4. Deliver access to datasets of the scale and completeness needed to address analytical challenges:
For federated data discovery and querying we have chosen different standards like Beacon for Discovery Queries, Beacon v2 connected for Extended Queries and Service registry as Service Catalogue (WP1). These standards have been deployed for queries across multiple sites and several cohorts and synthetic cohort datasets.
5. Provide harmonised metadata, based on open global standards, driving variant and sample discovery in trans-continental virtual cohort of 1.4 million individuals:
In RP2 we created a metadata model formalised into the GECKO (GEnomics Cohorts Knowledge Ontology), which has been publicly released (WP3). In addition, we approved GECKO as suitable for our Use Cases (WP4 and WP5). We also developed a new standard to represent data access conditions, the Data Use Ontology (DUO), which has been published and adopted as GA4GH standard. DUO is currently being widely adopted with over 200.000 annotations worldwide (WP3).
6. Wide adoption in international personalised medicine projects:
The International Hundred-K Cohorts Consortium (IHCC), which aims to provide access to tens or hundreds of harmonised cohort data dictionaries across continents, has adopted GECKO as a metadata model for cohort data harmonisation. IHCC collaboration will contribute to the expansion of GECKO in order to harmonise more complex cohorts. In addition, a collaboration with the Beyond 1 Million Genome (B1MG) project has resulted in the creation of a new Synthetic Dataset for rare diseases, which can be used to develop new tools to access and analyse data interesting for the Rare Disease community.
In RP2, CINECA has made the following achievements beyond the current state of the art for cohort interoperability:
- CINECA identified the need for a set of high quality synthetic cohort datasets to remove barriers for the development of federated research and clinical applications. Four synthetic cohorts are now available from both the EGA and CanDIG using the same data access methods as real cohort data. This approach has been adopted by the B1MG project, which has developed a rare disease synthetic cohort available from EGA.

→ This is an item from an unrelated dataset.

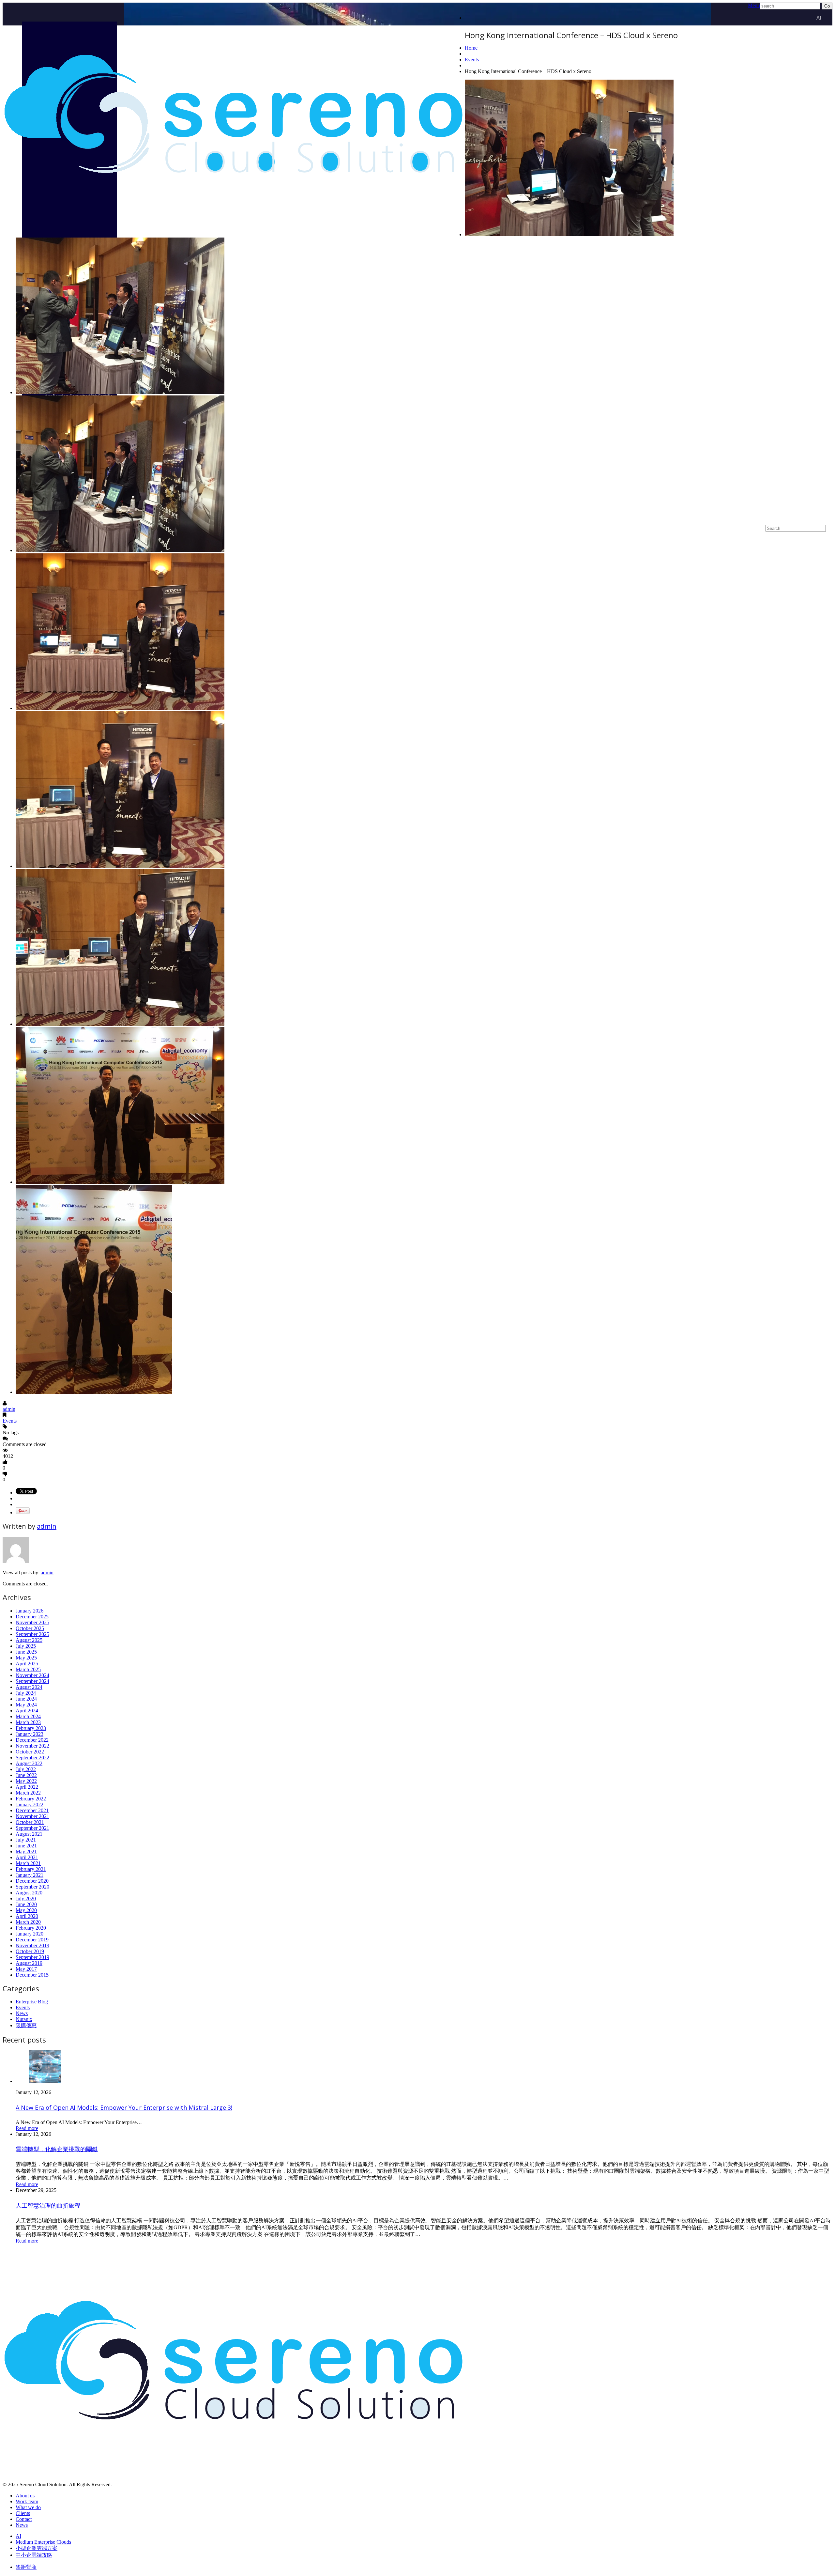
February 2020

- CINECA technical WPs have continued to drive the development of key community standards.. Examples include the GA4GH Beacon v2 standard (ratified as an official GA4GH standard in late 2021) and the Researcher ID standard (EGA provided one of the first working implementations in RP2).
- In RP2, we collaborated with international cross cohort projects such as the International Hundred-K Cohorts Consortium (IHCC), Maelstrom resource, the European Joint Program on Rare Diseases, BBMRI-ERIC, and the Dementia Portal UK to develop the GECKO cohort metadata mapping model and expand its use beyond the CINECA project and ensure that it is interoperable with existing cohort resources. All of the cohort metadata mappings produced by CINECA are openly available beyond the end of the project.
- A key socio-economic aim of CINECA is to implement a comprehensive benefits sharing program beyond Europe and Canada, via the inclusion of the H3AfricaBioNet project via our UCT partner. In RP2, we focused on knowledge and expertise exchange with African researchers through participation in various African training activities as a lecturer or speaker. Examples are lectures given by CINECA partners during the H3Africa consortium meeting in April 2022 or the H3ABioNet NGS Bioinformatics course, held virtually from April to June 2022. In addition, local genome data Beacons (v2) have been implemented for H3Africa data, and H3ABioNet has been exploring options for implementing authentication and authorisation systems in the H3Africa/H3ABioNet ecosystem.